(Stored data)
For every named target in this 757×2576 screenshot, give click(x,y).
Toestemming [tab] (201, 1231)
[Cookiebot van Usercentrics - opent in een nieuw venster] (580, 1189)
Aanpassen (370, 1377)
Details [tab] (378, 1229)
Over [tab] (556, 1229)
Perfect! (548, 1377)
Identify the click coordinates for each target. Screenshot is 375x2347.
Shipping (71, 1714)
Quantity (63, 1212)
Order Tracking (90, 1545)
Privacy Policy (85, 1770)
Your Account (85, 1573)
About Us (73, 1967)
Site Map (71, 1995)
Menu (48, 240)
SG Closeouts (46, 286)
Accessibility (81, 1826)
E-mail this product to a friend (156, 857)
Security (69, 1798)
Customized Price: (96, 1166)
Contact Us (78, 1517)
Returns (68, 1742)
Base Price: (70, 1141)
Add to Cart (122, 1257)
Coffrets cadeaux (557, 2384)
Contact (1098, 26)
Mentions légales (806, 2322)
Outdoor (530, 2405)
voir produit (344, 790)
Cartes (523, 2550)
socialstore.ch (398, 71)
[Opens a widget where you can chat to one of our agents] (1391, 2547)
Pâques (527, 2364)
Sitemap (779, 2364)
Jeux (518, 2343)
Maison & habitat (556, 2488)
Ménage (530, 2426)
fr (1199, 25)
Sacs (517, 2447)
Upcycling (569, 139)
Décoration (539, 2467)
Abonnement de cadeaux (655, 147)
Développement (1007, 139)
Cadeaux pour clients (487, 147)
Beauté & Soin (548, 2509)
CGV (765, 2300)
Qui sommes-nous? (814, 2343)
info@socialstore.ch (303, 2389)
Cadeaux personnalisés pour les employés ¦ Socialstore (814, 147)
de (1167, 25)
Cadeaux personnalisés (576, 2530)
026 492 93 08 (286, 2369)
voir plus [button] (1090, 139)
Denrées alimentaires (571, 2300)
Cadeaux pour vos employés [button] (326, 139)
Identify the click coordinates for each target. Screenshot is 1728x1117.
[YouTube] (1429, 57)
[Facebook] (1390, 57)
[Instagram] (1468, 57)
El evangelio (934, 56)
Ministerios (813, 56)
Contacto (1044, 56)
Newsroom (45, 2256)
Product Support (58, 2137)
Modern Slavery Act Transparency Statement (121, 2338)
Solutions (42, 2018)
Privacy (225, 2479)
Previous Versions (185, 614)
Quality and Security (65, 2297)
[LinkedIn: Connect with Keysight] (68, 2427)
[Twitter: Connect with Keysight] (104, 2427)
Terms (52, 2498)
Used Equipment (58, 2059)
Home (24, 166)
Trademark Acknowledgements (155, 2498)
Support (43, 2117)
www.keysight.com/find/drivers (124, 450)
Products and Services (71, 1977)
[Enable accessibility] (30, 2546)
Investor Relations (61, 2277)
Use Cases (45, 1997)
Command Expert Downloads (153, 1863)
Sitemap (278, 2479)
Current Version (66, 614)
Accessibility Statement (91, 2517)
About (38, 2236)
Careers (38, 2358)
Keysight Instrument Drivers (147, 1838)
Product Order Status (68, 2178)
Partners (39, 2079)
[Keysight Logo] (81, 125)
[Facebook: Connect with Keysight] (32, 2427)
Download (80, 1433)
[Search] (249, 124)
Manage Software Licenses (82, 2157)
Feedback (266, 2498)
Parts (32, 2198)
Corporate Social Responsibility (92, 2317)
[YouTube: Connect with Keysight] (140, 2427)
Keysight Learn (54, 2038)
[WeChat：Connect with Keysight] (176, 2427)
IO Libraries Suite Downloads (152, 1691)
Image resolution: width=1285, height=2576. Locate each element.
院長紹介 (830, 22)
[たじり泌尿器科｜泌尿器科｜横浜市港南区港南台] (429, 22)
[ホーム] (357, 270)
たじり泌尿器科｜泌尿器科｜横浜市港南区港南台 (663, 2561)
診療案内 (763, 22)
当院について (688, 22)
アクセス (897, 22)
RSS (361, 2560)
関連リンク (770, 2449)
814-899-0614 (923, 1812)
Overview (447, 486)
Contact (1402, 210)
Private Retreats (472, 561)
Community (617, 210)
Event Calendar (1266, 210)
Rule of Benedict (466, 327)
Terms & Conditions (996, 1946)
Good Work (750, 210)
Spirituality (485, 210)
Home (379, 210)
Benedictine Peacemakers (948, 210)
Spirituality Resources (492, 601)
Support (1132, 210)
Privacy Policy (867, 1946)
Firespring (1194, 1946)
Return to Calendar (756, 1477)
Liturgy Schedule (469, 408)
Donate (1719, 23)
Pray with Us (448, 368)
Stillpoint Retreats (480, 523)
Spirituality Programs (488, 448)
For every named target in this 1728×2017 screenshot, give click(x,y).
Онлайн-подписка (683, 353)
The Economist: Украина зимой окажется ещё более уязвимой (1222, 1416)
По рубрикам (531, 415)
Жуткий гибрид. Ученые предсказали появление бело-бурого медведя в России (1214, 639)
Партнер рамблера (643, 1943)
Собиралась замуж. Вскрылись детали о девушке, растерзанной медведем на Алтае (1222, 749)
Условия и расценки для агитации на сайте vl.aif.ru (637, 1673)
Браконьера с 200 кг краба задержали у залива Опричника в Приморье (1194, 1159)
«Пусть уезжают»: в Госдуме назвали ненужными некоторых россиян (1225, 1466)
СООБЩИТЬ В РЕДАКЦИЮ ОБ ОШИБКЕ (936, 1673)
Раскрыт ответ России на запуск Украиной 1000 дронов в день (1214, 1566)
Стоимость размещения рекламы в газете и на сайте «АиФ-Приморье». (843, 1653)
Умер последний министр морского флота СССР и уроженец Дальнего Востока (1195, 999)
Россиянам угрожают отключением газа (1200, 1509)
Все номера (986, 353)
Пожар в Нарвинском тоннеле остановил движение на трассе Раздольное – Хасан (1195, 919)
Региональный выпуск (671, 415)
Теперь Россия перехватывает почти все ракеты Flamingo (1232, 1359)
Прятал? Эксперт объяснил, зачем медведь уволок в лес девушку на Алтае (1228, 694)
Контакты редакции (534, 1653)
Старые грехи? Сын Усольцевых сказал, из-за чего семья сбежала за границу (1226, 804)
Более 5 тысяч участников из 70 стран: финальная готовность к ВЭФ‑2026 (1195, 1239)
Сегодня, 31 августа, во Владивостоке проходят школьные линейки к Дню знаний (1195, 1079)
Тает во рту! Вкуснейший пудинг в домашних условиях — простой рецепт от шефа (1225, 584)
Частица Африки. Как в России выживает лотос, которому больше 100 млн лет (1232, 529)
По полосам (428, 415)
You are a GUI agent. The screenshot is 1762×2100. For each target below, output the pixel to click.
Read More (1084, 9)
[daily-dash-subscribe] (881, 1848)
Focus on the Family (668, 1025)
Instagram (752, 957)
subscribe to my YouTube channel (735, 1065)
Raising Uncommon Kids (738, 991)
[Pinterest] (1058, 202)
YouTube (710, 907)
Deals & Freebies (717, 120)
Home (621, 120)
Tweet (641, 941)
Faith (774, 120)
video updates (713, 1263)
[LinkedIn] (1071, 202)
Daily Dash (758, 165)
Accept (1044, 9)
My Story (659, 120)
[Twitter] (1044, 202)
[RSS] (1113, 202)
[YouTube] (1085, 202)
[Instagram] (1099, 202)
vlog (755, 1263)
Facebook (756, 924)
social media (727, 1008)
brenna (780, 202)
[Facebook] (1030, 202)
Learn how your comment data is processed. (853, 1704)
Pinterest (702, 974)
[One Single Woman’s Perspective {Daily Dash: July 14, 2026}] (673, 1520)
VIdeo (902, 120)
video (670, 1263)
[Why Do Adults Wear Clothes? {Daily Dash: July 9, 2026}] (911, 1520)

TASK TO COMPLETE - The output should be exactly the lines above from the line containing "Beauté & Soin (548, 2509)" to the line containing "Support (43, 2117)", inclusive, with no other lines.

RESULT OF THE TASK -
Beauté & Soin (548, 2509)
CGV (765, 2300)
Qui sommes-nous? (814, 2343)
info@socialstore.ch (303, 2389)
Cadeaux personnalisés pour les employés ¦ Socialstore (814, 147)
de (1167, 25)
Cadeaux personnalisés (576, 2530)
026 492 93 08 (286, 2369)
voir plus [button] (1090, 139)
Denrées alimentaires (571, 2300)
Cadeaux pour vos employés [button] (326, 139)
Identify the click coordinates for each target. Screenshot is 1728x1117.
[YouTube] (1429, 57)
[Facebook] (1390, 57)
[Instagram] (1468, 57)
El evangelio (934, 56)
Ministerios (813, 56)
Contacto (1044, 56)
Newsroom (45, 2256)
Product Support (58, 2137)
Modern Slavery Act Transparency Statement (121, 2338)
Solutions (42, 2018)
Privacy (225, 2479)
Previous Versions (185, 614)
Quality and Security (65, 2297)
[LinkedIn: Connect with Keysight] (68, 2427)
[Twitter: Connect with Keysight] (104, 2427)
Terms (52, 2498)
Used Equipment (58, 2059)
Home (24, 166)
Trademark Acknowledgements (155, 2498)
Support (43, 2117)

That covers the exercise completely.